奥希替尼是晚期表皮生长因子受体(EGFR)突变的非小细胞肺癌(NSCLC)的标准一线治疗药物。然而,治疗耐药不可避免,且c-Met蛋白表达增加与耐药相关。替雷利珠单抗(Teliso-V)是一种靶向c-Met蛋白过表达的抗体药物偶联物。在本文中,我们报告了一项I/Ib期试验的结果,该试验评估了替雷利珠单抗联合奥希替尼用于奥希替尼治疗后病情进展的NSCLC患者。
这项多中心、开放标签研究(NCT02099058)纳入了先前接受奥希替尼治疗后病情进展的晚期EGFR突变、c-Met蛋白过表达的非鳞状NSCLC患者。患者接受替雷利珠单抗(静脉注射,每2周一次)联合奥希替尼(口服,每日一次80mg)。在安全性导入期,替雷利珠单抗的剂量为1.6mg/kg,并逐步增加至1.9mg/kg。剂量扩展包括这两个剂量组。研究终点包括安全性和耐受性、药代动力学、客观缓解率(ORR)、缓解持续时间(DOR)和无进展生存期(PFS)。
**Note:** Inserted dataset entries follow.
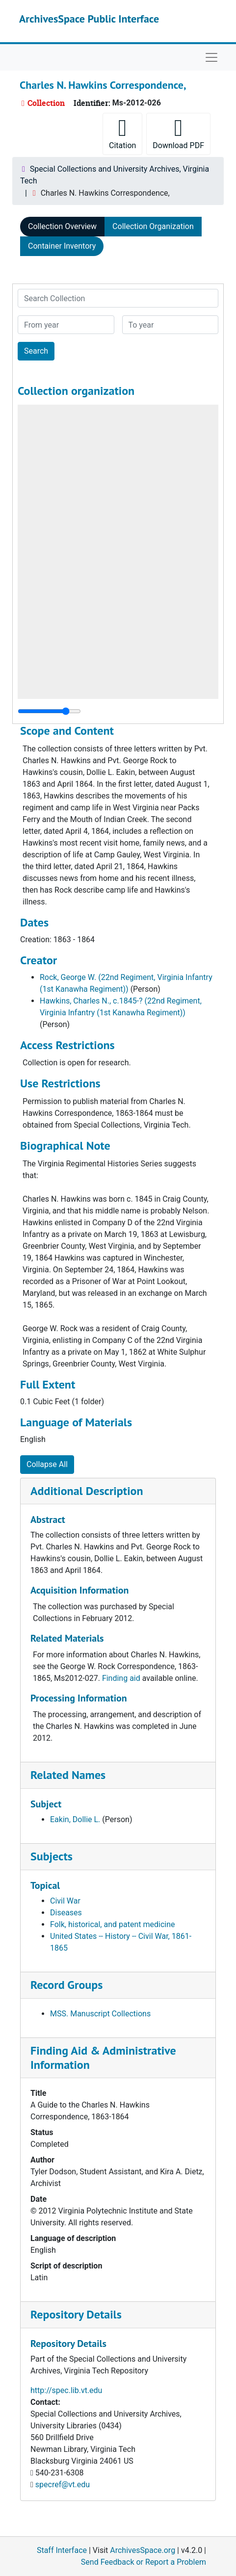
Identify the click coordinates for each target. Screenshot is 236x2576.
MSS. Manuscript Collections (100, 2013)
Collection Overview (62, 226)
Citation (122, 133)
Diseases (66, 1912)
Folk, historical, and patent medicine (112, 1924)
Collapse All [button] (47, 1464)
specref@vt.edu (62, 2484)
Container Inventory (62, 246)
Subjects (51, 1856)
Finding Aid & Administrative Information (103, 2057)
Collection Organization (153, 226)
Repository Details (76, 2314)
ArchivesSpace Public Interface (89, 19)
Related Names (67, 1774)
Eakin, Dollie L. (75, 1819)
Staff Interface (62, 2550)
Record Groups (66, 1984)
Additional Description (86, 1490)
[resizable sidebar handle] (49, 711)
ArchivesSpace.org (142, 2550)
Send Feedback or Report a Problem (143, 2562)
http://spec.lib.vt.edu (66, 2390)
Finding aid (121, 1678)
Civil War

共有38例患者接受了替雷利珠单抗(1.6mg/kg,n = 20;1.9mg/kg,n = 18)联合奥希替尼治疗,并纳入本分析。未观察到剂量限制性毒性。最常见的任何级别治疗期间出现的不良事件(TEAE)为周围感觉神经病变(50%)、周围水肿(32%)和恶心(24%)。最常见的3/4级TEAE为贫血(11%)和肺栓塞(8%)。5例TEAE导致死亡;均未报告与替雷利珠单抗或奥希替尼相关。替雷利珠单抗联合奥希替尼的药代动力学特征与替雷利珠单抗单药治疗相似。中位随访7.4个月后,根据独立中心审查(ICR),ORR为50.0%(DOR未达到),根据ICR的中位PFS为7.4个月(95%置信区间5.4个月 - 未达到)。
对于奥希替尼治疗后病情进展的c-Met蛋白过表达、EGFR突变的非鳞状NSCLC患者,替雷利珠单抗联合奥希替尼具有良好的活性和可控的安全性。这种联合治疗有可能满足该患者群体中未被满足的医疗需求。